From this point, the familiar cycle repeated itself, but on a much grander scale. People invested because they believed in the fundamental argument for GameStop. Others joined the wave anticipating a further surge in buying pressure. Still more jumped in simply for the spectacle, the shared experience of being part of something unprecedented.
However, with GameStop, the “quantum joke” began to lose its humor. The sheer volume of money pouring into the company, from a vast and diverse range of investors, transformed the situation. The initial wry smiles started to fade, replaced by genuine, deeply felt emotions. One widely upvoted post on reddit wall street bets powerfully recalled the “enormous repercussions” of the 2008 financial crisis and framed the GameStop short squeeze as a form of karmic retribution against Wall Street professionals.
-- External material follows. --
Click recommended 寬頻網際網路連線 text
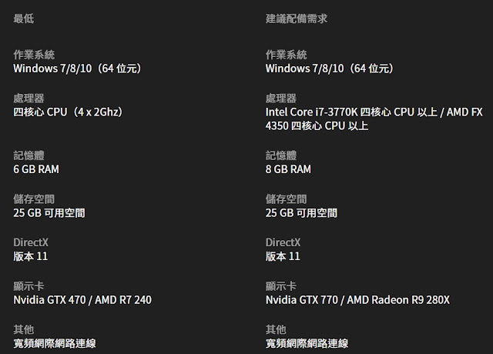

“You’re a firm who makes money off of exploiting a company and manipulating markets and media to your advantage,” the post addressed Melvin Capital, a prominent hedge fund that had heavily shorted GameStop. “I dumped my savings into GME [GameStop’s trading symbol], paid my rent for this month with my credit card, and dumped my rent money into more GME. This is personal for me, and millions of others. I’m making this as painful as I can for you.”
The conflict escalated when, on Thursday, Robinhood and other trading platforms, including the British firm Trading 212, restricted trading in GameStop and other stocks favored by reddit wall street bets, such as cinema chain AMC and Nokia.
Within an hour, and after 10,000 furious comments, reddit wall street bets was in an uproar. “I was done buying. Now I’m gonna switch brokers and buy more. I can’t believe how hard they’re trying to f*** the little guy,” read the top reply to the top comment, encapsulating the community’s outrage and determination.
The GameStop saga and the reddit wall street bets phenomenon raise profound questions about the future of the stock market, the power of online communities, and the dynamics between institutional finance and retail investors. While the ending remains uncertain, and many individuals are likely to face financial losses, one thing is clear: this time, they aren’t going down laughing. The movement has become about more than just making money; it’s become a symbol of defiance and a challenge to the established order of Wall Street.